Qual è l'origine?
Alcune uve arrivano con una storia. Una mutazione scoperta in un'unica fila nel 1846. Una vite portata di contrabbando nella tasca di un monaco. Un clone identificato in un vigneto abbandonato fuori Beaune da qualche viticoltore che c'è stato troppe volte per contarle. Accent non ha nulla di tutto ciò. Quello che ha è un numero di serie, Gm 8230-2, un anno, 1982, e l'indirizzo di un istituto di ricerca nel Rheingau.
L'istituto è Geisenheim. Il direttore era Helmut Becker, che ha guidato il programma di selezione lì fino alla sua morte nel 1990 e non ha mai visto questa varietà arrivare al rilascio. La viticoltura tedesca di fine Novecento è piena di lavori incompiuti come questo – programmi che sopravvivono ai loro direttori, uve parcheggiate in blocchi sperimentali in attesa che qualcuno decida cosa farne. Il nome di Becker è ancora impresso su numerosi cloni commerciali piantati oggi. Accent non è uno dei suoi successi.
Kolor porta il colore. È una tintoria con sangue di Pinot Noir e polpa rossa, e figura nei registri di selezione di Geisenheim senza aver accumulato grande presenza nelle principali banche dati ampelografiche – il tipo di lacuna che si apre quando una varietà non passa mai oltre il blocco sperimentale verso qualcosa che costringerebbe qualcuno a documentarla per bene.

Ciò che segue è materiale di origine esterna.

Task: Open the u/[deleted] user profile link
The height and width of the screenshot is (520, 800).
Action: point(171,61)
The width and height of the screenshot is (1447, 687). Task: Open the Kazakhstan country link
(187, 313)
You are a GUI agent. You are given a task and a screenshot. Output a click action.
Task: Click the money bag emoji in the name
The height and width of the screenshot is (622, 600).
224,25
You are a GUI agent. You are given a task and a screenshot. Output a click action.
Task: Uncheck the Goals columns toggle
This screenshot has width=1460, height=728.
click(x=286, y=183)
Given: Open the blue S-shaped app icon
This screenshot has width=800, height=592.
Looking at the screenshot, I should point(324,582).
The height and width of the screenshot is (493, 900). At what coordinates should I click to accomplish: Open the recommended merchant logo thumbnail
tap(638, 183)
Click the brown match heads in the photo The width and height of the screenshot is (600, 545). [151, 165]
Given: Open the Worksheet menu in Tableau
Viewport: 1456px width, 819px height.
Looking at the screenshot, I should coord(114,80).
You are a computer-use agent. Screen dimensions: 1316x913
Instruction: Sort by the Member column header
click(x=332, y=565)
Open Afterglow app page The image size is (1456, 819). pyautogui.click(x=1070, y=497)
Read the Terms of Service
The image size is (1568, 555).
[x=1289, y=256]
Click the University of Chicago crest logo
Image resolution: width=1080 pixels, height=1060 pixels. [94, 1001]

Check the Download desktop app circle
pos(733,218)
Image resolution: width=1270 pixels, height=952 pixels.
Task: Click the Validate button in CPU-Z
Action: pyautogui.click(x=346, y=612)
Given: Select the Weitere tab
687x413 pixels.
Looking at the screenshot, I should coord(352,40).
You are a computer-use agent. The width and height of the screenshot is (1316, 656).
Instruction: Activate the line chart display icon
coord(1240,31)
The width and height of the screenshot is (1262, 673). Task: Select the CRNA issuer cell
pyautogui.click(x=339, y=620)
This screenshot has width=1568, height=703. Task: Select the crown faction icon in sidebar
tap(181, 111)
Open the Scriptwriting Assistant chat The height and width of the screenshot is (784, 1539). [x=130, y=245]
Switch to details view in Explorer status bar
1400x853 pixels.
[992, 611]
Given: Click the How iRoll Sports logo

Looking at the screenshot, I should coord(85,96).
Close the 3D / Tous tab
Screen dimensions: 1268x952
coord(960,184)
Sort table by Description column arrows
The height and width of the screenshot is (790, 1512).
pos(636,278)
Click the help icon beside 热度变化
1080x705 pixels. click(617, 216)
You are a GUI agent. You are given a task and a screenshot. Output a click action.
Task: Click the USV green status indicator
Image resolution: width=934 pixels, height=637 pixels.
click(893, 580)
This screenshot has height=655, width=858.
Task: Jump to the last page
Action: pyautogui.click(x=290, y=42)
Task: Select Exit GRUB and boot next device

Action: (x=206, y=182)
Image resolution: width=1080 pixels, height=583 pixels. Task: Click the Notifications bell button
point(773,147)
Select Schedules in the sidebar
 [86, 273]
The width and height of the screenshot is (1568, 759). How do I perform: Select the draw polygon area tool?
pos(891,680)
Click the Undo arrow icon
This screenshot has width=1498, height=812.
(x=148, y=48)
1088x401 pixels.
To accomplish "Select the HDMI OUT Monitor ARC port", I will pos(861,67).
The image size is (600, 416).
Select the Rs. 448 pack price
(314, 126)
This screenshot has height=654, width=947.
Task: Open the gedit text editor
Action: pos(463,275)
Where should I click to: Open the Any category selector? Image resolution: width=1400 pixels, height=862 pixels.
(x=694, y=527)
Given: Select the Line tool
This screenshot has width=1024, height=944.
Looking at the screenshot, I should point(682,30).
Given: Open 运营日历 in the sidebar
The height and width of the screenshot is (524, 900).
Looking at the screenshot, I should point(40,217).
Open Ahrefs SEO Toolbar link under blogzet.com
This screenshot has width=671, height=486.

Quanto contribuisce geneticamente alla pigmentazione di Accent non è stato pubblicato. Il mosto rosso, però, non è in discussione. L'altro genitore è Chancellor, in passato Seibel 7053 – quel Seibel, Albert Seibel, l'ibridatore francese del XIX secolo le cui linee scorrono ancora sotto un numero sorprendente di varietà resistenti in Europa centrale e in Nord America. Chancellor è Seibel 5163 × Seibel 880, quindi il sangue non-Vitis vinifera che fa il vero lavoro contro la pressione fungina viene da quel lato. Vale la pena notare: Chancellor è anche genitore di Regent, la PIWI rossa di maggior successo commerciale in Germania, il che colloca Accent e Regent nella stessa generazione di Geisenheim, selezionate dalla stessa idea – usare Chancellor come ponte per portare i geni di resistenza nordamericani nel pool della Vitis vinifera. Regent ha funzionato. Accent è l'altra.
Incrocio classico, senza assistenza con marcatori; quella è arrivata a Geisenheim solo negli anni 2000. Ciò che da allora è stato confermato attraverso il Vitis International Variety Catalogue è che esistono dati di marcatori SSR, la genealogia è verificata e due loci di resistenza sono formalmente documentati: Ren3 e Ren9, entrambi dal lato Chancellor. La percentuale di vinifera non è pubblicata.
Sulla carta: presentata al Bundessortenamt nel 2003, dotata di Privativa Comunitaria per Ritrovati Vegetali a livello UE nel 2007 – la protezione UE precede di norma l'iscrizione nazionale – e registrata in Germania nel 2010. Iscritta anche nel Catalogo Comune dell'UE. Il VIVC registra Akkent come sinonimo riconosciuto. Oltre al numero di selezione scritto in due modi non vi sono varianti regionali degne di menzione.
A cosa è resistente?
La scheda tecnica di Geisenheim attribuisce ad Accent un'alta resistenza all'oidio, una tolleranza buona-sufficiente alla peronospora e un'alta resistenza a Botrytis cinerea. Due trattamenti fungicidi all'anno è la base raccomandata dall'istituto – contro otto-dodici in un vigneto tedesco convenzionale con Pinot o Riesling, a seconda dell'annata e di quanto piovoso si riveli l'autunno. Una riduzione reale. Quanto reale dipende dal vostro sito e dalla vostra stagione, ma il divario non è marginale.
Parte della storia della botrite è genetica. Parte è solo architettura. Grappolo spargolo, forma ben spallata, raspi fermi, acini incipriati di pruina che non si rompono a vicenda in una massa marcescente quando arriva la pioggia autunnale. Quasi meccanico.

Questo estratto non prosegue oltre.